USADA chief executive Travis Tygart claimed WADA promises of reform have been unfulfilled ©Getty Images

United States Anti-Doping Agency (USADA) chief executive Travis Tygart has claimed the United States Office of National Drug Control Policy (ONDCP) report on the World Anti-Doping Agency (WADA) paints a "realistic, non-political picture" as the dispute between the organisations continues to escalate.

The ONDCP last month threatened to pull its funding of WADA unless the international body undergoes major reform.

In a report to the US Congress, the ONDCP questioned whether the country's investment was "value for money" and that it expected WADA to "operate in a transparent, accountable and independent manner".

Doubts were expressed over WADA's "independence" and its capacity to "firmly, effectively, and in a timely manner, enforce compliance with the code, hold major countries accountable under the rules and uphold the expectations of clean athletes".

The US has asked for greater American representation within WADA, given its $2.7 million (£2.17 million/€2.39 million) a year funding contribution.

The ONDCP also criticised the country's lack of representation on WADA governing boards and committees, when compared to its financial contribution.

As well as calling for more independent athletes and anti-doping stakeholders on its committees and decision-making bodies, the ONDCP has also urged WADA to be "free from undue influence by sports organisations with a direct financial interest in its decisions".

The WADA hit back at the report which it said was written "without due regard for the facts or context and with the clear intention to discredit WADA", adding that it contained "multiple inaccuracies, misconceptions and falsehoods".

WADA President Witold Bańka also questioned the motivation of the report, with the official suggesting it was an "attempt by USADA to raise more funds for its activities at the expense of WADA".

WADA President Witold Bańka questioned the motivation of the ONDCP report last week ©Getty Images
WADA President Witold Bańka questioned the motivation of the ONDCP report last week ©Getty Images

Bańka claimed USADA had been "heavily consulted" in the drafting of the report and said he had the impression "USADA would like to take control of the global anti-doping system".

The increasingly public war of words has continued, with Tygart remaining supportive of the findings of the ONDCP report.

He suggested WADA would retaliate by throwing the US out of the watchdog should the country halt its funding, with the American claiming the country's lack of representation on the WADA Executive Committee meant "it's not going to matter".

"The ONDCP asked for athletes to be given a voice, independence at the table with the removal of sports federations from the governance side, and then fair representation," Tygart told Agence France-Presse.

"What's great is that the United States is clearly serious about reform and is willing to seek authority from Congress to withhold the money.

"That would have a devastating impact on WADA, nobody wants that to happen.

"But the promises of reform have been unfulfilled.
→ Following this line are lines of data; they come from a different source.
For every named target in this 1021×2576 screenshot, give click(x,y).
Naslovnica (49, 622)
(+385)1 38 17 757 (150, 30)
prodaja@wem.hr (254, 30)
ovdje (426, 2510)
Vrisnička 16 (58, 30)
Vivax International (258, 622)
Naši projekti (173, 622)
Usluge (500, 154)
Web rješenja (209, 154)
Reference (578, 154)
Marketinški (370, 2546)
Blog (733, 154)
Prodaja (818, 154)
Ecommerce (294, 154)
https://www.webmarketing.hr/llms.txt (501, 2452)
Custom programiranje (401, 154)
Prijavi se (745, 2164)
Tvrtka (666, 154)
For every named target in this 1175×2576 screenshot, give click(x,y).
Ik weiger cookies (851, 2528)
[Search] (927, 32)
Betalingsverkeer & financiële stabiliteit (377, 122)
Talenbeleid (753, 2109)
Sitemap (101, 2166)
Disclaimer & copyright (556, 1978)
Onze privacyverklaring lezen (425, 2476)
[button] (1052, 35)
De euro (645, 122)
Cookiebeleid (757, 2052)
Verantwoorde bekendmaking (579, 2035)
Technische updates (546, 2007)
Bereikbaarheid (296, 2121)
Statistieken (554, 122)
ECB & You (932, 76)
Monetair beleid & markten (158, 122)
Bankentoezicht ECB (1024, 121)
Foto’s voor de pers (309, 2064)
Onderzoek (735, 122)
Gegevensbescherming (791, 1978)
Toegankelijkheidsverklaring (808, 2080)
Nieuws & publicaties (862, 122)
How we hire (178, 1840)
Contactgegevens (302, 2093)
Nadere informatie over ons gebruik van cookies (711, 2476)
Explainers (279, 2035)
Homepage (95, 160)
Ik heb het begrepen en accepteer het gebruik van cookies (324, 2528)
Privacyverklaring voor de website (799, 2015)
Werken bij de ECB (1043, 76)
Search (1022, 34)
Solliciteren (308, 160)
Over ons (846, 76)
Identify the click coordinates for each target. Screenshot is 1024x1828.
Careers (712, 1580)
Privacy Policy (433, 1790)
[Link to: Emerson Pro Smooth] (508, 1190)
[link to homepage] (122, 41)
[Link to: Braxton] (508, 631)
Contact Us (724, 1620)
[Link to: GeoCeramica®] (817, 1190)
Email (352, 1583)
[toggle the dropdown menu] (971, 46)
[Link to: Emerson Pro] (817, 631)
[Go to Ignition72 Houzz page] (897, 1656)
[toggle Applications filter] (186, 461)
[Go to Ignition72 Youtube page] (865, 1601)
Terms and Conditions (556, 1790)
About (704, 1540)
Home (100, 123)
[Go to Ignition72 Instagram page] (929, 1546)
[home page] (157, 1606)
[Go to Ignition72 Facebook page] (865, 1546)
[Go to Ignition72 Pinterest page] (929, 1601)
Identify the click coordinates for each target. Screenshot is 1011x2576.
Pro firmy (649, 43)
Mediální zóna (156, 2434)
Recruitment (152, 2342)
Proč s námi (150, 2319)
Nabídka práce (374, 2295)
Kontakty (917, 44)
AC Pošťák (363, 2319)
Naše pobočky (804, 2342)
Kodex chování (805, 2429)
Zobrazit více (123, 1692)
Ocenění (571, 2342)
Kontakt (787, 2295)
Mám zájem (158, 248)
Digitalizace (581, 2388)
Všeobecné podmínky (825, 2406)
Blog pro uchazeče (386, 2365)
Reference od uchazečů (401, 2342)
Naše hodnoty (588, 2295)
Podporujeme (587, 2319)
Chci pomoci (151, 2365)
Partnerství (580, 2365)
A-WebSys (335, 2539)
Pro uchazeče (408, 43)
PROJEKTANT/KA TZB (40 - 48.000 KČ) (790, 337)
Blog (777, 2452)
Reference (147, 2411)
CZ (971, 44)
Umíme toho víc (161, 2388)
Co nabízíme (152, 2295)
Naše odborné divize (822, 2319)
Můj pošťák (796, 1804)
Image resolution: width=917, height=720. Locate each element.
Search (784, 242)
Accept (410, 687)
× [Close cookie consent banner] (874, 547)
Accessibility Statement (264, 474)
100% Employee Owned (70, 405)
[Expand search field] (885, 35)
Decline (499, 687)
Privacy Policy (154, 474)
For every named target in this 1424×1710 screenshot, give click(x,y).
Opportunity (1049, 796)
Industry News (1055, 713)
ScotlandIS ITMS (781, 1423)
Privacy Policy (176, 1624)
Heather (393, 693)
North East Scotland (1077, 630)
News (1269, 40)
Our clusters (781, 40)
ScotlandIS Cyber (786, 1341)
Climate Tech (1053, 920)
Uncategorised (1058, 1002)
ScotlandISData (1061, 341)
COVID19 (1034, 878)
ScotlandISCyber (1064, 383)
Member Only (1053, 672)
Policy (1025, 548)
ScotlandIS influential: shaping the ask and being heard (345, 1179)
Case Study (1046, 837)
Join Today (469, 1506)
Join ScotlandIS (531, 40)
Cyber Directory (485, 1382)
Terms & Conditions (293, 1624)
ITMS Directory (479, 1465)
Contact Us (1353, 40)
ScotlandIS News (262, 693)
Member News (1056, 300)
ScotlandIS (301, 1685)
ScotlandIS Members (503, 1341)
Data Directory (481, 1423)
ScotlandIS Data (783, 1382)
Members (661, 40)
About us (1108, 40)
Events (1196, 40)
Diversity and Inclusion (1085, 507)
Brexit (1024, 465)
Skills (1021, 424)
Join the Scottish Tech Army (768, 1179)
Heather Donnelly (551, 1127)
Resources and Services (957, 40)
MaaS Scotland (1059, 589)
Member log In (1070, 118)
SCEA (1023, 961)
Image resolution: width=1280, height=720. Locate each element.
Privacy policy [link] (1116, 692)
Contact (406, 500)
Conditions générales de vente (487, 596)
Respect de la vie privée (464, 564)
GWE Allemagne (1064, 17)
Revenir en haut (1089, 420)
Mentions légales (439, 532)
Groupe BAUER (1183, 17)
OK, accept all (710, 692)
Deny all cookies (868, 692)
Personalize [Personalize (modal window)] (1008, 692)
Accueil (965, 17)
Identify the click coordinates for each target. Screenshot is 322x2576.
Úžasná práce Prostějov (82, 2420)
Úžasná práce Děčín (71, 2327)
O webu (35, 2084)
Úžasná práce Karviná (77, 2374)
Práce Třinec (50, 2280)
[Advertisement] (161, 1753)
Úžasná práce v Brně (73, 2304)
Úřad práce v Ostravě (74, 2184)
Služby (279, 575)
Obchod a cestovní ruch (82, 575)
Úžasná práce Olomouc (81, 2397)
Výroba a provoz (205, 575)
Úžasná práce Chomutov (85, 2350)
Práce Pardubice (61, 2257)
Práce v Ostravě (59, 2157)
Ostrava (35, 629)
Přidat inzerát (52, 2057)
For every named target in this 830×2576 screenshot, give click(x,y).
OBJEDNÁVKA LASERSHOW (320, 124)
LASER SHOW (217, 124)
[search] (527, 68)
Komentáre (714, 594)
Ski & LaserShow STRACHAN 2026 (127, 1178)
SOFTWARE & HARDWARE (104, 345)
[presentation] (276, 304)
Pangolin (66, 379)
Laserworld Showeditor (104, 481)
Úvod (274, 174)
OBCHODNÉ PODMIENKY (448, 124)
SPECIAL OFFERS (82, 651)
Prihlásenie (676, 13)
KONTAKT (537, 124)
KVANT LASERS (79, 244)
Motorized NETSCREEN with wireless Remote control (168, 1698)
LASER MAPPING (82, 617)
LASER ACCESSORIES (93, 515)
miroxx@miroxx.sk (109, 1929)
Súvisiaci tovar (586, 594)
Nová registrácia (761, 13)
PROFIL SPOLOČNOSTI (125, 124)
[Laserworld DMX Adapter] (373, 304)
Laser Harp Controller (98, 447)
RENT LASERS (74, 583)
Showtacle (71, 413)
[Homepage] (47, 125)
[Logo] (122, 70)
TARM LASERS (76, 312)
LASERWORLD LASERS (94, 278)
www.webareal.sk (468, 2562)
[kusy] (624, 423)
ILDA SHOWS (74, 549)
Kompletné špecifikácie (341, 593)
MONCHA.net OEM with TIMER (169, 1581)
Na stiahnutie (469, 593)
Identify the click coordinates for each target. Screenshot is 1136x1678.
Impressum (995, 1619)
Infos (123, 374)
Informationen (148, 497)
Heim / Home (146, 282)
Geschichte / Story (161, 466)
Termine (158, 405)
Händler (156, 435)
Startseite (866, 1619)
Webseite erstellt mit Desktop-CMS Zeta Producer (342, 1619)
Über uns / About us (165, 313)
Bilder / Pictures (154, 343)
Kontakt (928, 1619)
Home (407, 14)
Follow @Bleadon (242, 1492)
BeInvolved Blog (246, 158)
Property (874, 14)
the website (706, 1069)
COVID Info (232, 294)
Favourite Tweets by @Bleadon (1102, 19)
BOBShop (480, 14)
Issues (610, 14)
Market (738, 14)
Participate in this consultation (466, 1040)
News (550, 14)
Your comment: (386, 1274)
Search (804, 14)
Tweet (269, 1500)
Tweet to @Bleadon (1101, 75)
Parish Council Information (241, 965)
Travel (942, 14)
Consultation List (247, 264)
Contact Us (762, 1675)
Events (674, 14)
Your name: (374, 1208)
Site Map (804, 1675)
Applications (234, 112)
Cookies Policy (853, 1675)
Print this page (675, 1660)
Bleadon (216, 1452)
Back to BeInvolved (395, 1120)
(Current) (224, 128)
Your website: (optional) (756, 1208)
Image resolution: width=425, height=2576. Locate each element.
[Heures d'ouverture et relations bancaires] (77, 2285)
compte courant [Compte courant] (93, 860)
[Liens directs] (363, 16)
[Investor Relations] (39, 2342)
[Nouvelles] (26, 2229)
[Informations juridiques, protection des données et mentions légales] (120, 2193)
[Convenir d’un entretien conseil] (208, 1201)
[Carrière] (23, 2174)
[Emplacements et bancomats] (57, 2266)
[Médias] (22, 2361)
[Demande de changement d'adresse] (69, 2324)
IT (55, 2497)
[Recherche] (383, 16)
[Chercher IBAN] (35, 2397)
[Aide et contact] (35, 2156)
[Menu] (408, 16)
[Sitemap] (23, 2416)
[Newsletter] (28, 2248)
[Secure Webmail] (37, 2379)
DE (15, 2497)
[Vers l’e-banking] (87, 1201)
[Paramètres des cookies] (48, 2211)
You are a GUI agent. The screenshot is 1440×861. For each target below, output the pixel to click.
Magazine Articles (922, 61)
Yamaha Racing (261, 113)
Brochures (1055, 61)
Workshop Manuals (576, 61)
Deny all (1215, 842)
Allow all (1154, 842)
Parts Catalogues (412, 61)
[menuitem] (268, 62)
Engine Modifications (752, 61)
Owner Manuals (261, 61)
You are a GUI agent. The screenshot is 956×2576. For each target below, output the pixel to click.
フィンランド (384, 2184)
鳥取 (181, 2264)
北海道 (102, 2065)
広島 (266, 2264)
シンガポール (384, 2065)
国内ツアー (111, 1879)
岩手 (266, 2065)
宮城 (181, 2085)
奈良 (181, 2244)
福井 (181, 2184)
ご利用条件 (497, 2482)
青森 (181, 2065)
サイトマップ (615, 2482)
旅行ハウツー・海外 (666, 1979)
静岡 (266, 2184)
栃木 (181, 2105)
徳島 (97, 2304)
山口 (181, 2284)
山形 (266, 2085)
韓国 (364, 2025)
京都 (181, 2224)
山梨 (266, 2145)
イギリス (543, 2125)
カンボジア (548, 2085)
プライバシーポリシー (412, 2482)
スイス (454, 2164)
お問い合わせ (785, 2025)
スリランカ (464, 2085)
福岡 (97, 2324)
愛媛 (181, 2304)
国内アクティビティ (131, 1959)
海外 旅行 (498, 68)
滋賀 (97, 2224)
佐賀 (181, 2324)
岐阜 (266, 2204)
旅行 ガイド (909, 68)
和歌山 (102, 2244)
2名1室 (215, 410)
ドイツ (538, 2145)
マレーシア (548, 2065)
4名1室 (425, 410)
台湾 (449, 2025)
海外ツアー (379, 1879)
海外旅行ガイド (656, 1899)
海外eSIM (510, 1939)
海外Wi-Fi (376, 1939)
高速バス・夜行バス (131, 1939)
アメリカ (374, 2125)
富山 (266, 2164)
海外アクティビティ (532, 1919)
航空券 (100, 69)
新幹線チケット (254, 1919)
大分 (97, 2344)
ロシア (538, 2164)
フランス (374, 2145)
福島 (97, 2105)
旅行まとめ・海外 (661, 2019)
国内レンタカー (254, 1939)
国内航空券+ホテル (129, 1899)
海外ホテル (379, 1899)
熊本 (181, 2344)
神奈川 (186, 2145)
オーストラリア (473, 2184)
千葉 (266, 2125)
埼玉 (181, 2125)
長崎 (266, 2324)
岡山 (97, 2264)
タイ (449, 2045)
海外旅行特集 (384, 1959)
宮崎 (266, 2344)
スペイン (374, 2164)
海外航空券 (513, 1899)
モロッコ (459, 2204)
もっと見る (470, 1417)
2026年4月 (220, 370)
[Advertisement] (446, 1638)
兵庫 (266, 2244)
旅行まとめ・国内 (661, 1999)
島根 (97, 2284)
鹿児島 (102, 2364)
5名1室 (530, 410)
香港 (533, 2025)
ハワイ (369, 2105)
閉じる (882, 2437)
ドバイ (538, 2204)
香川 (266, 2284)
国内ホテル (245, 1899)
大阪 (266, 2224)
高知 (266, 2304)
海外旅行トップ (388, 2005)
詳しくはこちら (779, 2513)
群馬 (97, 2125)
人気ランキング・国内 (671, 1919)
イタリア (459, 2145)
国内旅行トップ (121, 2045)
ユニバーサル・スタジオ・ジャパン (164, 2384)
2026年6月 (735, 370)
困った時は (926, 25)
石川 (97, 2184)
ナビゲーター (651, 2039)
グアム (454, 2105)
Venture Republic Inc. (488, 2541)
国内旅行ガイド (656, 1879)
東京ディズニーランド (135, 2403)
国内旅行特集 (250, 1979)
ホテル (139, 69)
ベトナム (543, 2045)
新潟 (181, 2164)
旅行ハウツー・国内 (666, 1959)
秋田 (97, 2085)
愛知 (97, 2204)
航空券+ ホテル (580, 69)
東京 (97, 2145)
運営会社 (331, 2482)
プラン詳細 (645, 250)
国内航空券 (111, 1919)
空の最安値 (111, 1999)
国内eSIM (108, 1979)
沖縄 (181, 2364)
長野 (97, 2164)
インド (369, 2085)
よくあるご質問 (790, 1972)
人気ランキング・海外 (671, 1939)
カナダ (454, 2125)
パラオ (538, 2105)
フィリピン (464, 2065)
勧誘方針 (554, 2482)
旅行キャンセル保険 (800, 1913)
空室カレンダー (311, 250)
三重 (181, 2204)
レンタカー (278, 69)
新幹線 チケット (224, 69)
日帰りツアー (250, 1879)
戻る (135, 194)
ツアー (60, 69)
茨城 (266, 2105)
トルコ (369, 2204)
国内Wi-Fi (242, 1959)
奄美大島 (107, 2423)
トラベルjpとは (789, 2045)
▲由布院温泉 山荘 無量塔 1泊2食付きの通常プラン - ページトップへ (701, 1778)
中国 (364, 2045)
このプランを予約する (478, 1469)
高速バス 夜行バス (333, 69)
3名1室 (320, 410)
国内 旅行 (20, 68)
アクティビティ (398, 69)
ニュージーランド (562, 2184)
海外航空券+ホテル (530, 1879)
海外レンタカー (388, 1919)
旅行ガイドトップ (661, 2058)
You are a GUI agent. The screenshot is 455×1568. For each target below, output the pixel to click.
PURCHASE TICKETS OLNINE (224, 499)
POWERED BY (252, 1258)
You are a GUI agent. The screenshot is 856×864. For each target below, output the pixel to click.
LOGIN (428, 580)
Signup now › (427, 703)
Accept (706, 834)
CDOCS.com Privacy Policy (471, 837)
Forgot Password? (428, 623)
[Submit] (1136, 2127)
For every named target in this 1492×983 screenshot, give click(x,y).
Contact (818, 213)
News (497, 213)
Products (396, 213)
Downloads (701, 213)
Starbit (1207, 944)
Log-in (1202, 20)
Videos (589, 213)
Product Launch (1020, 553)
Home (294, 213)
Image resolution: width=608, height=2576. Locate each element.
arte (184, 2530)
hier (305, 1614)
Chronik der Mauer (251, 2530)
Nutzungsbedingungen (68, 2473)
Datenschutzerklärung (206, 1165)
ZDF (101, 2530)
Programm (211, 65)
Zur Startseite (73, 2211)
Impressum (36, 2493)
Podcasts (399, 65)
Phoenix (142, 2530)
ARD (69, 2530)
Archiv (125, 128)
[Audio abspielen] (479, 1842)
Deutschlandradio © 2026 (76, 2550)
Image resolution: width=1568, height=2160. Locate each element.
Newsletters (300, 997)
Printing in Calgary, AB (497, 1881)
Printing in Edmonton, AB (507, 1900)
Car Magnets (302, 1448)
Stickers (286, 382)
"Athletes are frustrated and Governments who are paying attention are frustrated.

"We want a strong independent WADA.

"But WADA made it clear in its response that they're going to retaliate if the money stops and they're going to kick the US out of WADA.

"At the end of the day, the US doesn't have a seat on the Executive Committee so it's not going to matter.

"We hope they don't do something else to us such as open up a non-compliance claim.

"But there's no real loss because we don't have representation as things stand today."

The US has been a vocal critic of WADA's handling of the Russian doping scandal, while Tygart also suggested the crisis at the International Weightlifting Federation painted the picture of a "failed system".

The US and WADA have also clashed repeatedly over the former's attempts to pass the Rodchenkov Act into American law.

The Act could enable fines of up to $1 million (£800,000/€900,000) and prison sentences of up to 10 years for those who participate in schemes designed to influence international sports competitions through doping.

Individual athletes who get caught doping would not be subject to punishment under the law.

WADA has claimed the law could undermine the anti-doping system by creating overlapping laws in different jurisdictions, while the organisation has repeatedly highlighted that it would exclude professional leagues and all college sport in the US.